§ **Instructions to follow**: Please state how many lines of the material contain "below", giving nothing but the number.

§ **Input**:
*** Block opens ***

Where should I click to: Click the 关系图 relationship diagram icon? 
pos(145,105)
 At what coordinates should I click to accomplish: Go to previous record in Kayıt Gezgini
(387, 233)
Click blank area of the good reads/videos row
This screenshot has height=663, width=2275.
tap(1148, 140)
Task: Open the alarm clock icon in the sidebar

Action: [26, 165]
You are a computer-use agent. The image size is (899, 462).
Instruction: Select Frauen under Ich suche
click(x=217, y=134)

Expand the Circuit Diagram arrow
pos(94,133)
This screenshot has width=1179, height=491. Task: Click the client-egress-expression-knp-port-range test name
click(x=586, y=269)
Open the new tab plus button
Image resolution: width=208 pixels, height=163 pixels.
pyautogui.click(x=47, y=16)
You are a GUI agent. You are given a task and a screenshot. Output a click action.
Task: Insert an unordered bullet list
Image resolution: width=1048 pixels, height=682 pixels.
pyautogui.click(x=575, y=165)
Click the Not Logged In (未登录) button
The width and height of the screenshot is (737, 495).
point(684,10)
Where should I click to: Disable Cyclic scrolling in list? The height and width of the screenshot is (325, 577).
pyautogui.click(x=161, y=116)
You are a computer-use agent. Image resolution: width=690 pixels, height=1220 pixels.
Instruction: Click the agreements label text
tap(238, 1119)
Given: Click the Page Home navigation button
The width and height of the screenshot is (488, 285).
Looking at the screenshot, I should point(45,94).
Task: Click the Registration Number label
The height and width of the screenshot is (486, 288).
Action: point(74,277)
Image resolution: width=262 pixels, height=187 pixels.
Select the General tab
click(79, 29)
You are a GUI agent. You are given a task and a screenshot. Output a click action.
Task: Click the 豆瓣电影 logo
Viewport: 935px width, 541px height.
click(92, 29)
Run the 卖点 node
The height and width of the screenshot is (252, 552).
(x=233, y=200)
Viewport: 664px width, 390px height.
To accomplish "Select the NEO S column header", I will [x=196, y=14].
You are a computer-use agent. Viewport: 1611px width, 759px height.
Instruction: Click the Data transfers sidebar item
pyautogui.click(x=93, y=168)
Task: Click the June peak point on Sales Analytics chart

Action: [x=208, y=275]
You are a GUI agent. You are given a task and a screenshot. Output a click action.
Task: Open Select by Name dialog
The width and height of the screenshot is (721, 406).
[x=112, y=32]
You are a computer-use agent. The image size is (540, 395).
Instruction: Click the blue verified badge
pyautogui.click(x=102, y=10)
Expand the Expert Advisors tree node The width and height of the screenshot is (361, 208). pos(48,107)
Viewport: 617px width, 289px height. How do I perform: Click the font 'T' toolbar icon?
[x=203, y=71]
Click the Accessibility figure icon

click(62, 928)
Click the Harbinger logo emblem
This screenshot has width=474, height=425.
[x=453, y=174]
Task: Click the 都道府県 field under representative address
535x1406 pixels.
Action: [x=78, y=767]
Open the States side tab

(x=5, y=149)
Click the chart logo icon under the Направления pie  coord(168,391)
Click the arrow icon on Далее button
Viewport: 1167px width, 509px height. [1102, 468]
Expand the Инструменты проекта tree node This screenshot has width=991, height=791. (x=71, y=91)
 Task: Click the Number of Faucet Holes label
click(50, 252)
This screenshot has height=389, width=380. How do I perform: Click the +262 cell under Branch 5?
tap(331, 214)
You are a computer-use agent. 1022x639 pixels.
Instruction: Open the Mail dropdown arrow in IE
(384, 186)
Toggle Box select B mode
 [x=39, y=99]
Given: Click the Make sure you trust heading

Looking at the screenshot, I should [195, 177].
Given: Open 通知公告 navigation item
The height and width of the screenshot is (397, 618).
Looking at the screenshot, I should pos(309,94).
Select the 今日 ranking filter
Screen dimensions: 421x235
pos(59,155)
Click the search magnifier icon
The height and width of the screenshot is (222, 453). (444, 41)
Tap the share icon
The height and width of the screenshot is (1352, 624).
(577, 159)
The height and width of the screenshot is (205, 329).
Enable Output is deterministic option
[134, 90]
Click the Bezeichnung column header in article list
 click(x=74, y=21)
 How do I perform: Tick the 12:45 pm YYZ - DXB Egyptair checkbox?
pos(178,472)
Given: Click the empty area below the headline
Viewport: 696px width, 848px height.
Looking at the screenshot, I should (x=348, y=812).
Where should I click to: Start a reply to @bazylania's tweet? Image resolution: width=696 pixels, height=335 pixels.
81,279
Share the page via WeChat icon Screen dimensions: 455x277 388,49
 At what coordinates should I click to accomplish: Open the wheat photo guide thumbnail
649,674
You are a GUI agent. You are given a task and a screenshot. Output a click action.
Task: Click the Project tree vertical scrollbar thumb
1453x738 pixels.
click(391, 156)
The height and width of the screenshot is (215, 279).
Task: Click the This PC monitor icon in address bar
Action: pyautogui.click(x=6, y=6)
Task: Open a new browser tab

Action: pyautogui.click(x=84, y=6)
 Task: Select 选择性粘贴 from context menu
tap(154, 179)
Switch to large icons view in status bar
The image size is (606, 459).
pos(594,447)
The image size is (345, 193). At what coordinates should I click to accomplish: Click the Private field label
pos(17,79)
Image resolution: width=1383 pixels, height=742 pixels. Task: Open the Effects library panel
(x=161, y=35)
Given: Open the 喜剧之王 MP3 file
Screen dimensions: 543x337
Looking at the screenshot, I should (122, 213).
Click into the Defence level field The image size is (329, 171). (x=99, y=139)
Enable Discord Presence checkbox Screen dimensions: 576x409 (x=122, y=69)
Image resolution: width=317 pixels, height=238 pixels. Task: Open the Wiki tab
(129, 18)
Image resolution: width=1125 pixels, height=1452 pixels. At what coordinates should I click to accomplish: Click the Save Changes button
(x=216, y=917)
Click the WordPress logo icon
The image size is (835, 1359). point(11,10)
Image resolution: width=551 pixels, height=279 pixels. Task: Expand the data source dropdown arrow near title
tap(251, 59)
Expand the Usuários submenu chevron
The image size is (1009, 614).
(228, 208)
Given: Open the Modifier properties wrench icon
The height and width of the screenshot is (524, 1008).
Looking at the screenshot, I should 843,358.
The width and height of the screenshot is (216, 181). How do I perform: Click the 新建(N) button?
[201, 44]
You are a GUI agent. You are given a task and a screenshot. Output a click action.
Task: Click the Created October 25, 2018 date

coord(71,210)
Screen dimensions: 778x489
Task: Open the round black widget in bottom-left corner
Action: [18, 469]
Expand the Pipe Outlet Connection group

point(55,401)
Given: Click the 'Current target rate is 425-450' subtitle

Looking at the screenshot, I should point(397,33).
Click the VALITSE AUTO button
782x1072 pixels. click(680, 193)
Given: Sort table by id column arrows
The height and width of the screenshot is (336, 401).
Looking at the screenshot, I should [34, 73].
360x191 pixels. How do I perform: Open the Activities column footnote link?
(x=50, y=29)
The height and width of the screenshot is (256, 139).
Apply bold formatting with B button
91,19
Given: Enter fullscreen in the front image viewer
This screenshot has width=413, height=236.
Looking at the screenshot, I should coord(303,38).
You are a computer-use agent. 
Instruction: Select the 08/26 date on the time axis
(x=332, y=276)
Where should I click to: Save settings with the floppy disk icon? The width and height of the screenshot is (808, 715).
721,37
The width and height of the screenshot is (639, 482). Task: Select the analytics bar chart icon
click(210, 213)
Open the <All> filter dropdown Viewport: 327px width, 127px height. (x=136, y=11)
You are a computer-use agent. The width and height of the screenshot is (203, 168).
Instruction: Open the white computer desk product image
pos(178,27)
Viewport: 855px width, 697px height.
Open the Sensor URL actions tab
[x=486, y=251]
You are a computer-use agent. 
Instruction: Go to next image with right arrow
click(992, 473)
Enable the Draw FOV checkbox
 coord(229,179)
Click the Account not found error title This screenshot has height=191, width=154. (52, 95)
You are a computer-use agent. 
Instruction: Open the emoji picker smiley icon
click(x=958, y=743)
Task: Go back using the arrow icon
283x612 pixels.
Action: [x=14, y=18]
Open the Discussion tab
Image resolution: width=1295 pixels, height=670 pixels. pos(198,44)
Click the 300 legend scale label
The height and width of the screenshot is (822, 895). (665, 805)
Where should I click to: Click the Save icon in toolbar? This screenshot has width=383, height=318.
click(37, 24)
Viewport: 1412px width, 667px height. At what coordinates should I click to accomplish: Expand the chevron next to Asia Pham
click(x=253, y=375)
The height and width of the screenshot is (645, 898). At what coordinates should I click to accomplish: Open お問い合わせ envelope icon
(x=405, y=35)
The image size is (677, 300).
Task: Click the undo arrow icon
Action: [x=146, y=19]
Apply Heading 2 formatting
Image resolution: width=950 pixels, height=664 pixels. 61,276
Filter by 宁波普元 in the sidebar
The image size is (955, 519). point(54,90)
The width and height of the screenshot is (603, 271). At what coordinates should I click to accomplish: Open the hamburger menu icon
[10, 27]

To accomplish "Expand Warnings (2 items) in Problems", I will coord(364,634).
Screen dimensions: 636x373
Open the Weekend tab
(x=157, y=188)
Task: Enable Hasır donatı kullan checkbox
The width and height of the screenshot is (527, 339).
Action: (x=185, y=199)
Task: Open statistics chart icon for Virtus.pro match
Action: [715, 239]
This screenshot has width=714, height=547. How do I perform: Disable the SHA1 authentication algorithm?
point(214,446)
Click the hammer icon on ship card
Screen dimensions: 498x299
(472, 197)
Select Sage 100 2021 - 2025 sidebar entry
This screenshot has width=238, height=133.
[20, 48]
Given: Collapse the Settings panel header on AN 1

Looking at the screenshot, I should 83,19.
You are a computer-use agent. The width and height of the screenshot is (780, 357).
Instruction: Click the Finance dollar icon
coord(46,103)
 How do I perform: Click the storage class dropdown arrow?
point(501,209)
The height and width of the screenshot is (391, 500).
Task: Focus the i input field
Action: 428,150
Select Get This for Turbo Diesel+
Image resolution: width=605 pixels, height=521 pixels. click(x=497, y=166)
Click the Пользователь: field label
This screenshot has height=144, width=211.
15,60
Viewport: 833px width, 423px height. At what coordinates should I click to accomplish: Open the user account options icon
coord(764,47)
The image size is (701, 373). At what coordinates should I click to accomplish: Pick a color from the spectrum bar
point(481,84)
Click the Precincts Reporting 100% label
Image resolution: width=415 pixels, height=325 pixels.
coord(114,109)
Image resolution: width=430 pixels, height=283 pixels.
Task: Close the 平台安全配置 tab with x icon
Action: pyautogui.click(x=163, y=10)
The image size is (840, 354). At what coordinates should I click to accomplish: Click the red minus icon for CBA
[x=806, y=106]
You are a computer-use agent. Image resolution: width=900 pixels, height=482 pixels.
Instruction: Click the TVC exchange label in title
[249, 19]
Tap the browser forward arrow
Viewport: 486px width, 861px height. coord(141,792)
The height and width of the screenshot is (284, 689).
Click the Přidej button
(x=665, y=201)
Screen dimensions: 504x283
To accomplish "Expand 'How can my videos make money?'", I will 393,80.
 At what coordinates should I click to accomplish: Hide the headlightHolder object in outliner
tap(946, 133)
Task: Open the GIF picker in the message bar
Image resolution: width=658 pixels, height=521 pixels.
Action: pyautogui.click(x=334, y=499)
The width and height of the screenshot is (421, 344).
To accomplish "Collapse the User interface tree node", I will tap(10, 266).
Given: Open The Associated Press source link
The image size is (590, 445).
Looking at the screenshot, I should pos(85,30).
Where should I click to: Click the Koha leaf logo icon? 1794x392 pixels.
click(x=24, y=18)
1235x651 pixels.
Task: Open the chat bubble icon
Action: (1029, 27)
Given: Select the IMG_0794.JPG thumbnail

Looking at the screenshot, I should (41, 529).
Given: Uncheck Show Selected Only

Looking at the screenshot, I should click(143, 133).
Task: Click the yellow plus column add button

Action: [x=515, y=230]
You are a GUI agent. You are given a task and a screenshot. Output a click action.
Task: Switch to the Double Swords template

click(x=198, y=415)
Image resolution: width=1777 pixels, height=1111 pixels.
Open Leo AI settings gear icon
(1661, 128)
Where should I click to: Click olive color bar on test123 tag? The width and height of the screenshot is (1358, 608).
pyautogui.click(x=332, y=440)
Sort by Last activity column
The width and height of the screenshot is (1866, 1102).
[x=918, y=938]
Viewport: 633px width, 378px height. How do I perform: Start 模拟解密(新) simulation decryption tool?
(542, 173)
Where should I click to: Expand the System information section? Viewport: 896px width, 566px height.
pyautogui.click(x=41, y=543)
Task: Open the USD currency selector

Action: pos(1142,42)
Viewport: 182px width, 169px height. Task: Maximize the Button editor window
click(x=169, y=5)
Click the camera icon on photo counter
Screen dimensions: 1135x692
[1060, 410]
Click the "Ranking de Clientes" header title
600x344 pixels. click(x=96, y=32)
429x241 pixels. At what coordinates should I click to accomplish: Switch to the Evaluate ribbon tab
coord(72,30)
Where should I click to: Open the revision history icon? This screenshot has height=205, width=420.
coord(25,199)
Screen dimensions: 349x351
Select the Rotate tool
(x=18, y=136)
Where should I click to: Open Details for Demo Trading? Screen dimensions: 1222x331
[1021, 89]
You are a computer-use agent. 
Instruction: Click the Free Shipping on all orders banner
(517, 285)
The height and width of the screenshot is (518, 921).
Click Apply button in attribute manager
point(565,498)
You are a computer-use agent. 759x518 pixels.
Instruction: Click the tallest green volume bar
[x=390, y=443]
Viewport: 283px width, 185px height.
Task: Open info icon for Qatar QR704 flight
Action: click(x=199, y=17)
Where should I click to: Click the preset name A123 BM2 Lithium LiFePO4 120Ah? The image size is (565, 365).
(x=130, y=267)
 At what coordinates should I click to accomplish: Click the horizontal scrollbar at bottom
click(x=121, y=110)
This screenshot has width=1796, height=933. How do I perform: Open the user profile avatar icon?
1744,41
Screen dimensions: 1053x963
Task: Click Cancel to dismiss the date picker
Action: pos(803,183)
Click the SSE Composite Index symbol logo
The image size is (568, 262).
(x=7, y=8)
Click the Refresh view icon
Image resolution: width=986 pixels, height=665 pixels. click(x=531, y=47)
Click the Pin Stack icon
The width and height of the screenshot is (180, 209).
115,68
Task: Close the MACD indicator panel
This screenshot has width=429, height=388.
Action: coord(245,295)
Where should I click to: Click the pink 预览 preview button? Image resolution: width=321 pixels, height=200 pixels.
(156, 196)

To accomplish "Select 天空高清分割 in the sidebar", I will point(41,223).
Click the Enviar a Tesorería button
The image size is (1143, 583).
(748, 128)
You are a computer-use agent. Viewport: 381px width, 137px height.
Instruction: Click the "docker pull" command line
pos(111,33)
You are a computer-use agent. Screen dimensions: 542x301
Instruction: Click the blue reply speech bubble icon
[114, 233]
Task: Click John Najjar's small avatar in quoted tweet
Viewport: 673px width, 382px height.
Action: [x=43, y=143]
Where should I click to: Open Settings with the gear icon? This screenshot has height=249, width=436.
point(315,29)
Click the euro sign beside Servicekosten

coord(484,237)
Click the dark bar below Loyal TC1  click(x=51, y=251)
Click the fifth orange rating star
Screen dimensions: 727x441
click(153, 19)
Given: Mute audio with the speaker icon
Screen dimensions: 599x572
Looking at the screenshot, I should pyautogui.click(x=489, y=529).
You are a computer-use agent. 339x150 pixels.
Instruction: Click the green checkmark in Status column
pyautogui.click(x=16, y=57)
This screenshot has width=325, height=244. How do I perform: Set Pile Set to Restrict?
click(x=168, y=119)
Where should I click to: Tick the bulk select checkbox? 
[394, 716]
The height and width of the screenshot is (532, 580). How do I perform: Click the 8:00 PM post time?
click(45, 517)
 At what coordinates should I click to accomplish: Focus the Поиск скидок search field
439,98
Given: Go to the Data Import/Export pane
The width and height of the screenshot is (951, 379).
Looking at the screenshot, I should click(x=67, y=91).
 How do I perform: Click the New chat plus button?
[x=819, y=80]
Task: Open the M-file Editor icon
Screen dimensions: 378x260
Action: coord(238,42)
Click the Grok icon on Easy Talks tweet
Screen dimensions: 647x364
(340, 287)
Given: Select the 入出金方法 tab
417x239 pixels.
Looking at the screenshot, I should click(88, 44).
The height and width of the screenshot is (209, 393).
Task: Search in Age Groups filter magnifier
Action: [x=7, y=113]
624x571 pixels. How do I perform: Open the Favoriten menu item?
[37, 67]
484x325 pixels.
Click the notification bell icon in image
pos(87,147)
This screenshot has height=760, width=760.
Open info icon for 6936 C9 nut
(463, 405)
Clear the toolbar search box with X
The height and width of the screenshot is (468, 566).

*** Block closes ***

§ **Answer to this problem**: 2